Monday, June 17, 2013

He Looks Good for a 75 Year Old Alien

   Man of Steel opened this weekend. It’s the story about an alien named “Kal-El” from a planet called “Krypton.” I recap mostly as a joke, I think knowing about Superman and his origin is probably knowledge we’re all born with, along with the Giligan’s Isand theme song and the fact that there will never be a TV cop as great as Erik Estrada.

    However, I was having a conversation with one of my professors/academic advisor/all around cool guy and he asked an interesting question. “Not counting comic books, what version of Superman is this that you’ve seen?” So, we counted, when we were probably supposed to be discussing something more important. Here’s what we came up with:

-1950’s George Reeves black and white show.
-Smallville, the dreamy Superboy but not really Superboy because of litigation at the time version.
-the Christopher Reeves/Richard Donner version.
-The old Max Fleischer cartoons
-The animated show that came out a few years ago
-Reluctantly we counted the Brandon Routh Superman Returns.
-The various DC Comic animated movies
-And a few more we’re sure we’re forgetting about.

    That doesn’t begin to count the billions of different Superman interpretations in comic books, including Earth 1 which features Superman at his emo-est, Secret Identity which is a young kid realizing he’s Superman, or even the electro-powered version of Superman that someone thought was a good idea clearly after a night of bad clams. There have been a million attempts to re-define the Man of Steel, the Last Son of Krypton.

    So... why?

    It’s safe to say that long after people beam old versions of this blog into their brains to find out what life was like back before cloning made it possible for everyone to make out with their own version of Scarlett Johanssen (it was a dark time, people of the future) there will continue to be new versions of Superman. Why do we try to understand him? Why do we keep thinking of new ways to interpret and dissect the Man of Steel?

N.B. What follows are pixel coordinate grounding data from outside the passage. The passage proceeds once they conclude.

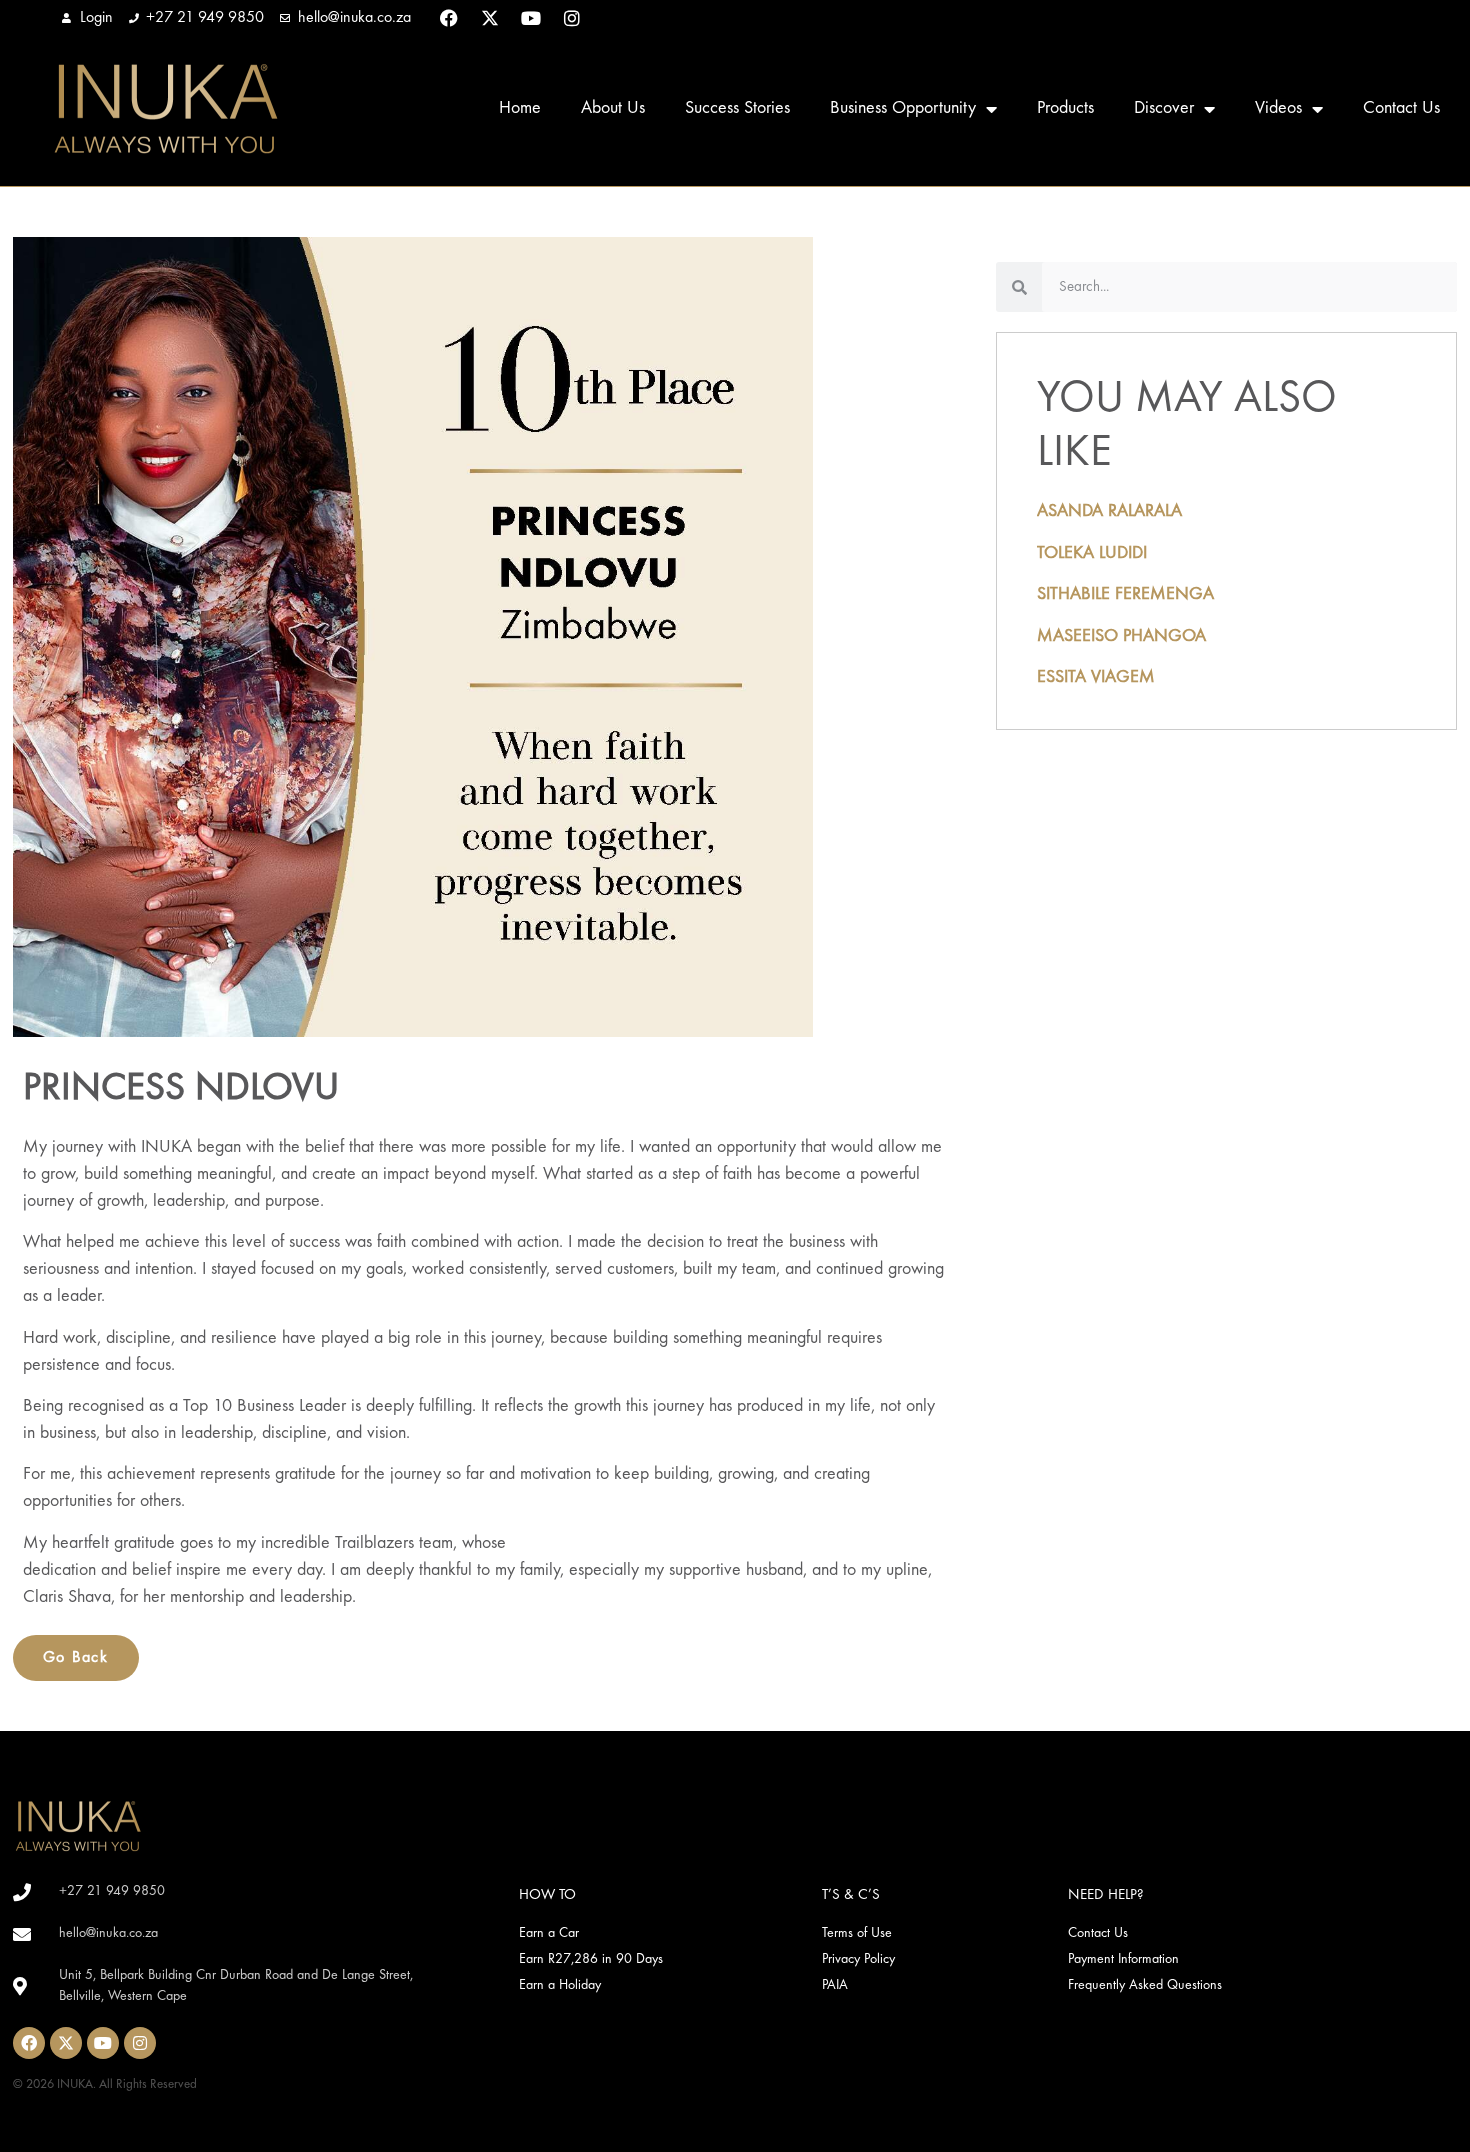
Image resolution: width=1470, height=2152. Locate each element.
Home (520, 108)
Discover (1164, 108)
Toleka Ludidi (1092, 553)
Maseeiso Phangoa (1121, 636)
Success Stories (737, 108)
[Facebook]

    Superman is an icon. If you took the “S” (or “Hope”) symbol anywhere in the WORLD people would know exactly what it means. Superman stands for something greater than us. He stands for ideals we’d hope we could achieve. Think about it Superman isn’t just more powerful than other humans, he’s more powerful than the Superhumans in the comics. What does he choose to do with all that power? Save people. Help people. Not take over the world. (Although there’s that version out there, too...)
    There will always be a Superman. As reviewers and hipsters try to pretend that Superman has lost his relevance (I’m looking at you, Slate and your moronic story about a hero that actually likes being a superhero not being cool anymore) he’s more relevant than ever. Maybe because we need that hope. Maybe because we want to believe that things aren’t as bad as we think they are. Maybe because it’s just really cool to see a guy flying around.

    So, what did I think of the movie itself? Like I’ve said before, I write these a week in advance, and I’ve not yet seen the movie. I’ll be doing a special movie review tomorrow. See you then!